## Assigned task
All lines from the one with "This screenshot has width=429, height=525." through the close of the records below are to be set down exactly, and no others.
START Data extract
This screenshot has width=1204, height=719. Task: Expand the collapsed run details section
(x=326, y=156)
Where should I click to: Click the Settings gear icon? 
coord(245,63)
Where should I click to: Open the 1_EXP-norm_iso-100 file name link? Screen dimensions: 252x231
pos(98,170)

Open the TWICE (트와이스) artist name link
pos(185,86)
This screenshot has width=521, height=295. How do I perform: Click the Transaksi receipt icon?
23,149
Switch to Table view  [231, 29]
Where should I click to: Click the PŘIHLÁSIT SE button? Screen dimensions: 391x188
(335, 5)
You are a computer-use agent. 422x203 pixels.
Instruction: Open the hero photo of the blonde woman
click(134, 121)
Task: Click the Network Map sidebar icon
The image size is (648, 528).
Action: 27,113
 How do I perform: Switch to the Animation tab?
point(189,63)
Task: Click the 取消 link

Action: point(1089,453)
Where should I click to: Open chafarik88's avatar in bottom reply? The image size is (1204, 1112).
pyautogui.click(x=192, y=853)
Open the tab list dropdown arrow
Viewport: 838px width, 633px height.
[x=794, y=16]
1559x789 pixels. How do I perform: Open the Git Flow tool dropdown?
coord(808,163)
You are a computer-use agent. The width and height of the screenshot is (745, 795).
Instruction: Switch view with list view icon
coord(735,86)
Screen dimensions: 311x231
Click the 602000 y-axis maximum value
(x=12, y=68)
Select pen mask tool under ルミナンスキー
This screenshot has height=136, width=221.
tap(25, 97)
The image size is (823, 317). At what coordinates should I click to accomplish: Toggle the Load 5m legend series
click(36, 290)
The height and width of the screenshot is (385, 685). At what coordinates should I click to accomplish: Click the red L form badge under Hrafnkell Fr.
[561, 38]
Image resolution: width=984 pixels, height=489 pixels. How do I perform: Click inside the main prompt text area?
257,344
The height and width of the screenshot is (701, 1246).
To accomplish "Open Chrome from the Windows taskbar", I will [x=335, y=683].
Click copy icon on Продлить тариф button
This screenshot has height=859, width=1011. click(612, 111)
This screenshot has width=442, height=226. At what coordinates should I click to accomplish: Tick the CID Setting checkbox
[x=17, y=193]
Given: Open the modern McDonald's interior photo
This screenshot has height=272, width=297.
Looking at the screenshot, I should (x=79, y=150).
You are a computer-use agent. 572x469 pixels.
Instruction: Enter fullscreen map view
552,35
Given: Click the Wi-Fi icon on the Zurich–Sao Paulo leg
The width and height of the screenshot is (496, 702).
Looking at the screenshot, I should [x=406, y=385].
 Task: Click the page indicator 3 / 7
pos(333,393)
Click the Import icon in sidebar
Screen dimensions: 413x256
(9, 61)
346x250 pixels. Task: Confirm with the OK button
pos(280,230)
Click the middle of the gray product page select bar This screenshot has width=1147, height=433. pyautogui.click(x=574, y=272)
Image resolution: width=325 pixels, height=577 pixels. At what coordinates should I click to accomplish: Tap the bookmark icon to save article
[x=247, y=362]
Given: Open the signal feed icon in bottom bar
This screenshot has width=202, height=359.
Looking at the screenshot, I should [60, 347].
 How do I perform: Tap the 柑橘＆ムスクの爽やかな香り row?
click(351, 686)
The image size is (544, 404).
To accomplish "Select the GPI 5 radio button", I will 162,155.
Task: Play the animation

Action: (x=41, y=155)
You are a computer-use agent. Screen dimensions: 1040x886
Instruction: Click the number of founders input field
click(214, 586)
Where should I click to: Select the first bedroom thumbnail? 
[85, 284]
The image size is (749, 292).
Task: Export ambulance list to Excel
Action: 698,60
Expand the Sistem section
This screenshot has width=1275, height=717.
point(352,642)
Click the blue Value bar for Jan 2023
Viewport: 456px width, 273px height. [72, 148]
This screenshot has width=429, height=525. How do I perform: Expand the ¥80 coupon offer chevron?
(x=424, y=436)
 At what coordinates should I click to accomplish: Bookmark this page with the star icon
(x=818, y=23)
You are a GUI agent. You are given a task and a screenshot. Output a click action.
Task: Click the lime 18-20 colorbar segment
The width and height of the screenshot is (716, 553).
END Data extract
## Finished exercise
This screenshot has width=429, height=525. How do I perform: Expand the ¥80 coupon offer chevron?
(x=424, y=436)
 At what coordinates should I click to accomplish: Bookmark this page with the star icon
(x=818, y=23)
You are a GUI agent. You are given a task and a screenshot. Output a click action.
Task: Click the lime 18-20 colorbar segment
The width and height of the screenshot is (716, 553).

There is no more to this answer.